明治期の世田谷の景観は、近世以来の農村景観を呈していたと考えられ、甲州街道・大山街道沿いなどに街村がみられる他は、塊村が散在する農村集落が分布していたとみられる。田は烏山用水・北沢用水や仙川・六郷用水沿いに谷状に分布し、台地面は畑の他、森林や雑木林となっていた。明治期に世田谷に立地した近代施設としては駒場・駒沢方面の軍施設があり、また玉川電気鉄道が開通する明治末年には新宿・渋谷に近い東部では宅地化の兆しが見られた。
写真Aは、現在の岡本民家園であるが、かつての世田谷の農業集落の景観をよく伝えている。
写真Bは、大正元年に東京信託鰍ノより開発分譲された新町住宅地の現況である。玉川電鉄を通勤の足とするだけでなく、電鉄から電灯電気の供給を受けており、この地域における沿線宅地開発のはじめという。
大正半ば(1920年代)以降世田谷の人口も増大し、宅地化の波が東部から中部へ及んでくる。特に関東大震災は東京西郊へ移り住む人々を増大させたといわれる。郊外に避難した人々がそのまま住み着いたというような話もあるが、復興都市計画事業の進行に伴い、郊外に移住する例も多かったという。
写真Cは、世田谷区北端部に位置する現在の烏山寺町の景観である。震災復興期に土地区画整理事業の進行などにより、浅草・谷中・深川・麻布などの東京の旧市街にあった25の寺院の郊外移転の受け皿として形成された、近代の寺町である。(写真C)

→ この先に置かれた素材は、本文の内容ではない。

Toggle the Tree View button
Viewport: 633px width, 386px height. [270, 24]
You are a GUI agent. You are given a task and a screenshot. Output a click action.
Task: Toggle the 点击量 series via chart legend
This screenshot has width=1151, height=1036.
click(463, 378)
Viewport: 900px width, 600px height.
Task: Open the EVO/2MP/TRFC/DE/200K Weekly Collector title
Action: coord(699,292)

大正末から昭和初期には、郊外電気鉄道が相次いで開通し、都心への通勤を前提とする郊外住宅地の建設が進んでゆく。 写真Dは、成城学園住宅地の現況である。牛込にあった成城学園を郊外に移転し、学園関係者を中心に理想的な住宅地を建設しようとするものであった。小田急電車により新宿に直結することを前提に移転したにもかかわらず、電車の開通が間に合わず、早期開通を働きかけたという逸話がある。